For two hours each afternoon on January sixteenth and January seventeenth of this month, I drove through farmland to various places along Mill Creek in Lancaster County, Pennsylvania to see what wildlife was evident. I did the second tour because snow fell during the morning of the seventeenth and I wanted to see again what affect it had on wildlife.
On the sixteenth, I saw many rock pigeons perched on the tops of several silos in barn yards, which is their customary resting places. Pigeons are beautiful birds originally from Eurasia. They were brought to the United States as domestic birds, but many pigeons escaped and became feral. Today flocks of wild pigeons in Lancaster County eat corn kernels and other grains and weed and grass seeds in the fields. And they roost and raise young in silos and barns, under bridges, and on stone quarry walls, all of which are human-made structures. They are a major part of Lancaster County's farmland.
Adult pigeons are preyed on by Cooper's hawks and peregrine falcons. And some of their eggs and small young are eaten by American crows, black vultures and other predatory creatures.
Driving on during the first afternoon, I noticed a couple hundred Canada geese in a harvested corn field near Mill Creek, where they were ingesting corn kernels lying on the ground. I know from past experience that these geese winter on a slow stretch of Mill Creek, but fly up into the wind for lift from the water, flock after honking flock, to feed in nearby harvested corn fields. A few minutes later, group after bugling group of geese float down to the fields, into the wind for better flight control. When full of food, the Canadas fly back to Mill Creek, using the same flight patterns.
That same afternoon, I saw several mixed groups of mallard ducks and black ducks resting here and there on Mill Creek, as they do on other waterways and impoundments. They fly out on whistling wings from the creek, group after group, into the wind for lift, to corn fields to shovel up corn kernels lying in the fields. Later they wing back to their water refuge to rest and digest.

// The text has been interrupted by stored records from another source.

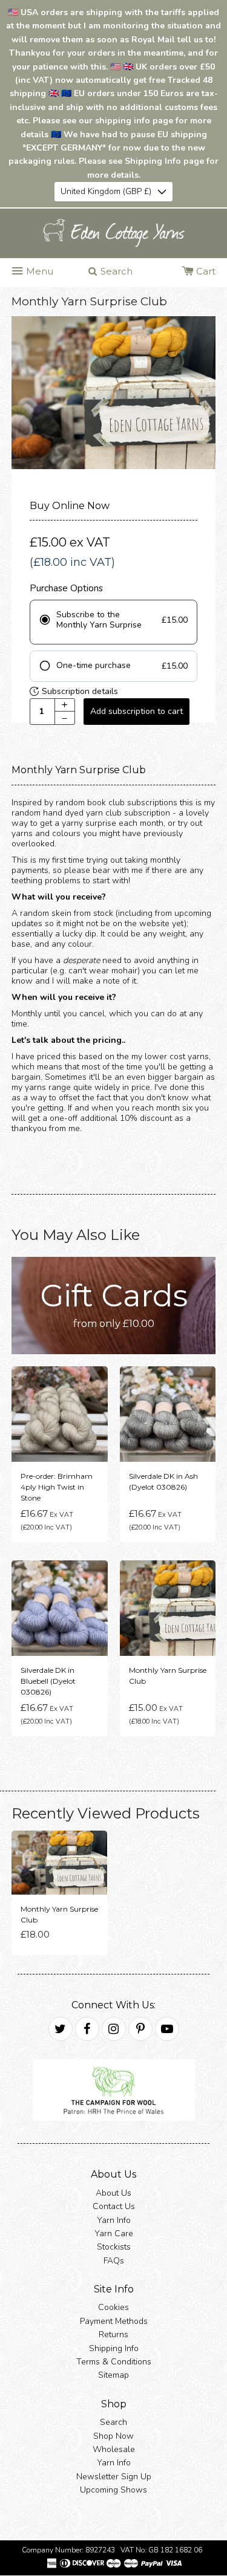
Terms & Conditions (113, 2362)
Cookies (113, 2308)
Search (113, 2422)
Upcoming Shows (113, 2490)
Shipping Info (114, 2348)
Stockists (114, 2247)
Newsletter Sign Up (113, 2476)
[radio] (114, 622)
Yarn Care (113, 2233)
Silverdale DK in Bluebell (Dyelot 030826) (48, 1681)
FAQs (114, 2260)
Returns (113, 2335)
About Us (113, 2193)
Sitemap (113, 2375)
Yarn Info (114, 2220)
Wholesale (114, 2449)
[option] (114, 393)
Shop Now (113, 2436)
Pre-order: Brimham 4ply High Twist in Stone (57, 1487)
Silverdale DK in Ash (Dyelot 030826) (163, 1482)
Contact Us (114, 2207)
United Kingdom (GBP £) (106, 191)
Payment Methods (114, 2321)
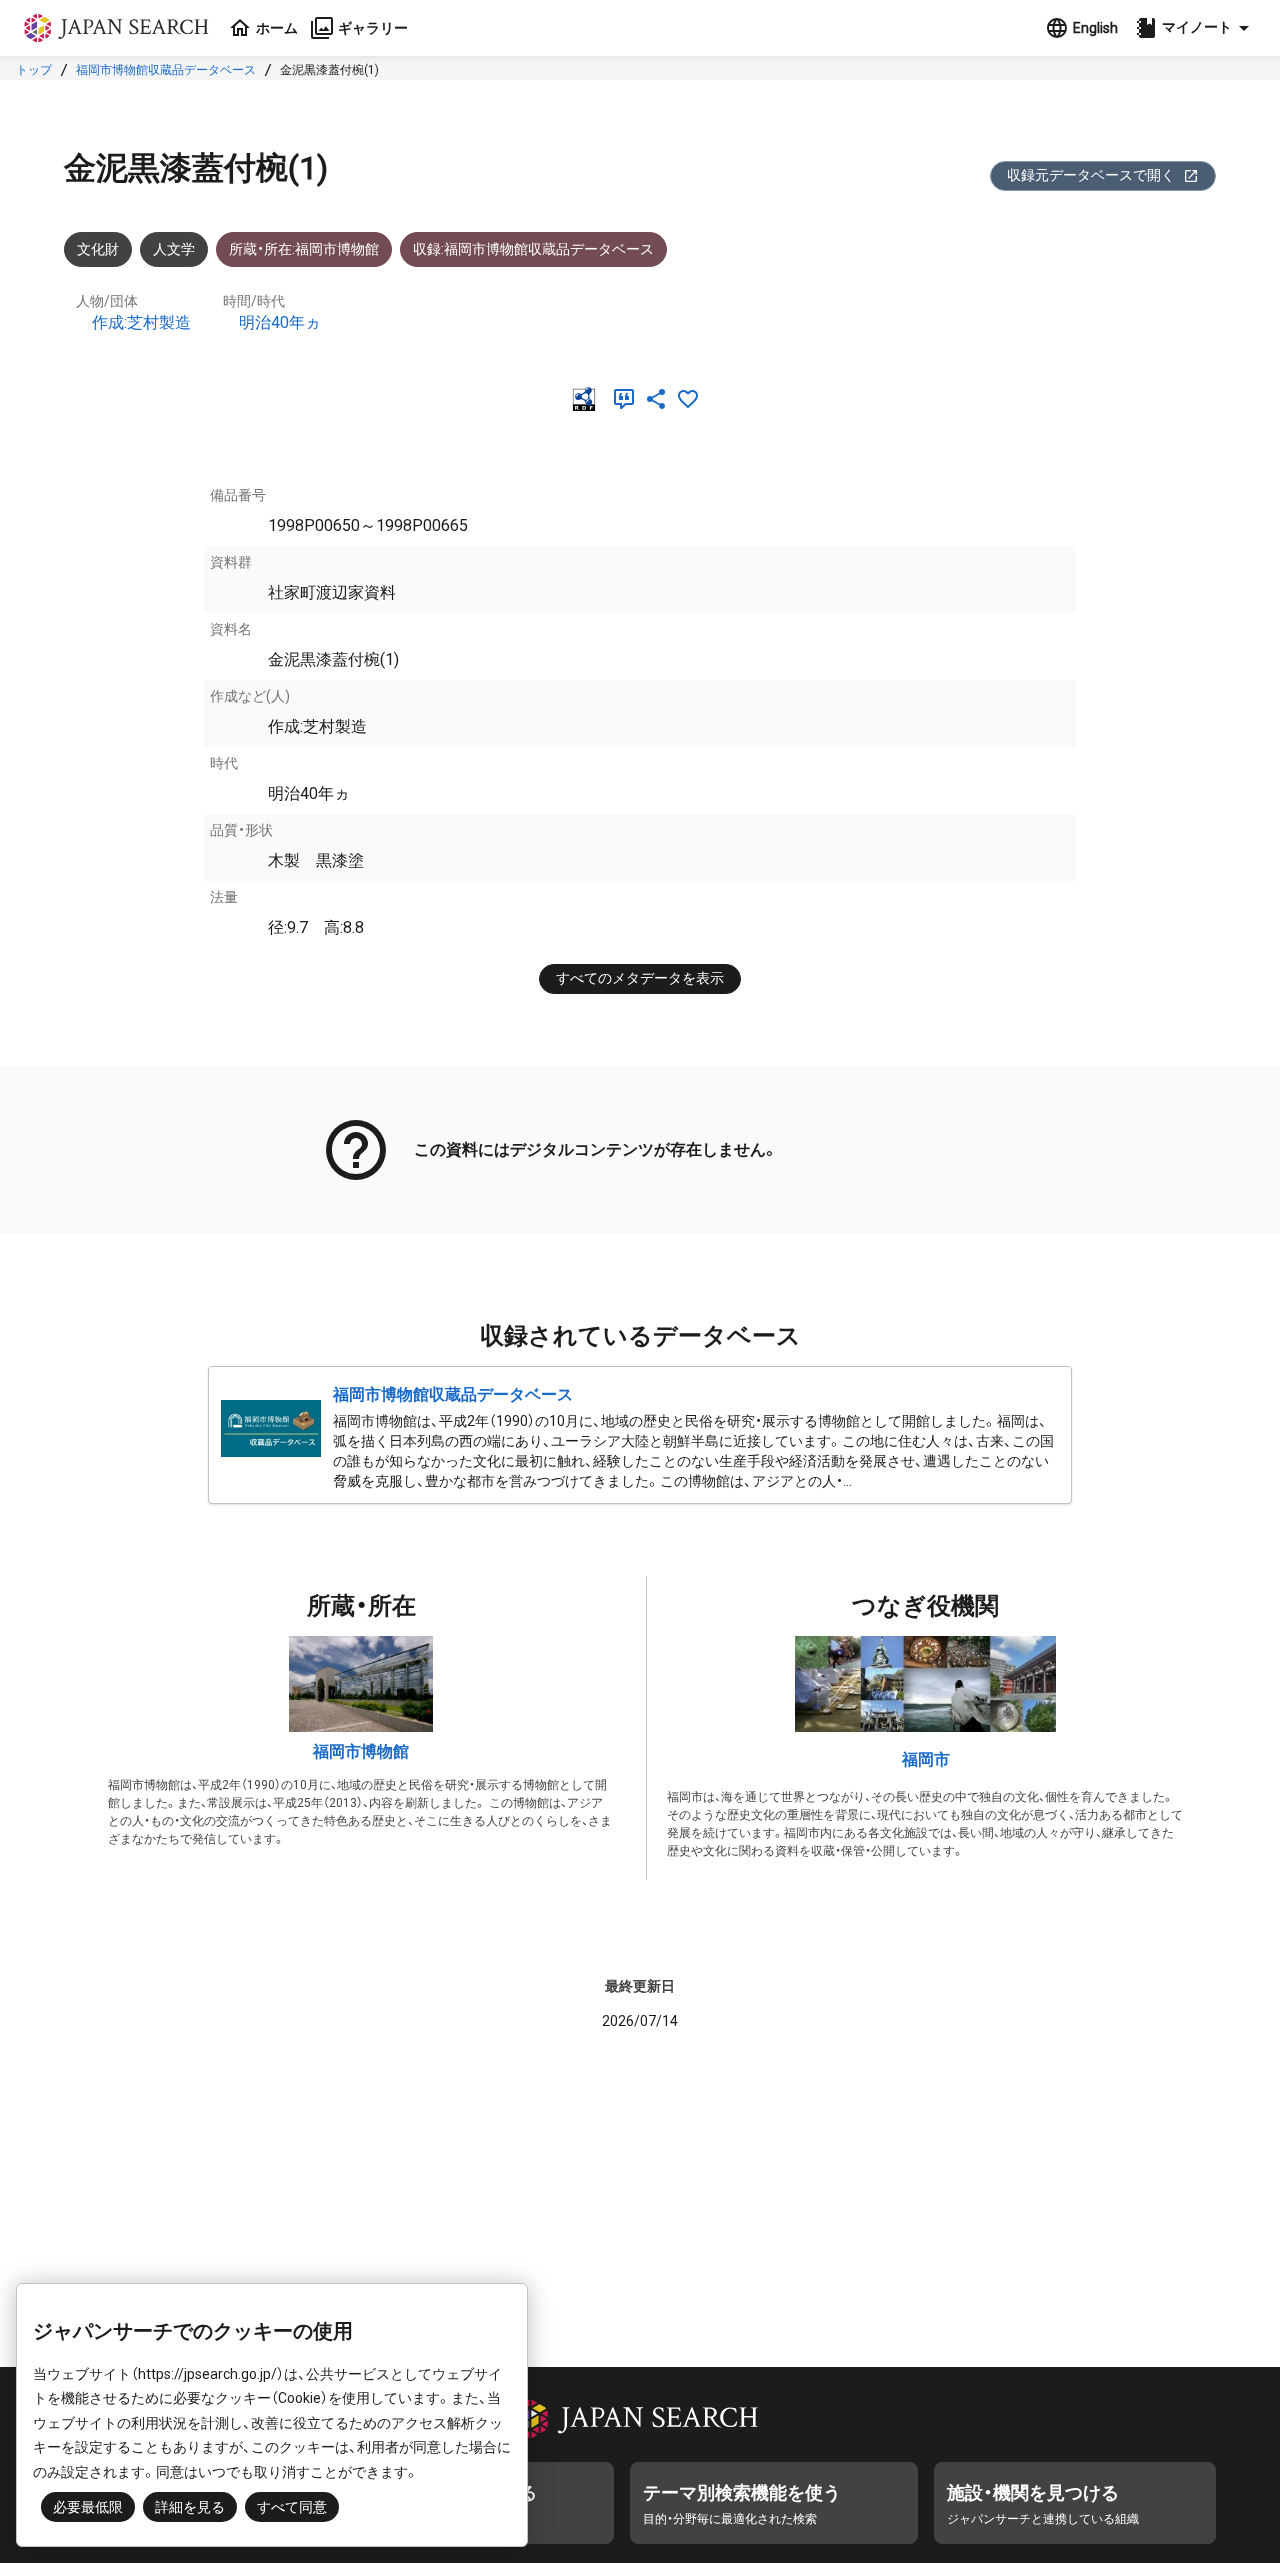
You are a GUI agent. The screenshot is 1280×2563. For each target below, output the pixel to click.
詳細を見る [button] (190, 2507)
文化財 (98, 249)
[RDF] (588, 399)
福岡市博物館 (361, 1751)
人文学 (174, 249)
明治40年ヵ (280, 322)
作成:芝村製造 (141, 322)
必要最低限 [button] (88, 2507)
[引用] (628, 399)
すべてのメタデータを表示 (640, 978)
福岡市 (926, 1759)
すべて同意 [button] (292, 2507)
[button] (1195, 28)
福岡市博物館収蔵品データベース (166, 70)
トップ (34, 70)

I also saw a few other kinds of water-loving creatures along Mill Creek, including a great blue heron, a male belted kingfisher and three muskrats. The heron and kingfisher were along the creek to catch fish, but the muskrats live in stream bank burrows they dig themselves along Mill Creek and consume grass and other vegetation in bordering pastures.
Not surprisingly, on the first trip I saw four pairs of stately red-tailed hawks, each pair perched together in its own clump of trees in the cropland I was driving through. January is the start of the red-tails' nesting season and these pairs were getting ready to court and raise families this spring. I saw a couple of mixed gatherings of small birds in thickets along Mill Creek. A song sparrow and a pair of northern cardinals were snuggled into one patch of shrubs and weeds and a song sparrow, three or four cardinals and a few each of dark-eyed juncos and white-throated sparrows were in the other clump of bushes and weeds. All those birds could find weed and grass seeds to eat among the sheltering shrubbery. And the song sparrows, as their kind does, could hop along the creek's shores to find and consume invertebrates.
Two blue jays in a lone tree at the end of a harvested corn field were of interest. They perched in the tree, but took turns dropping to the corn field, presumably to eat corn kernels. Jays are mostly woodland birds, but here was two of them feeding in a wide open habitat.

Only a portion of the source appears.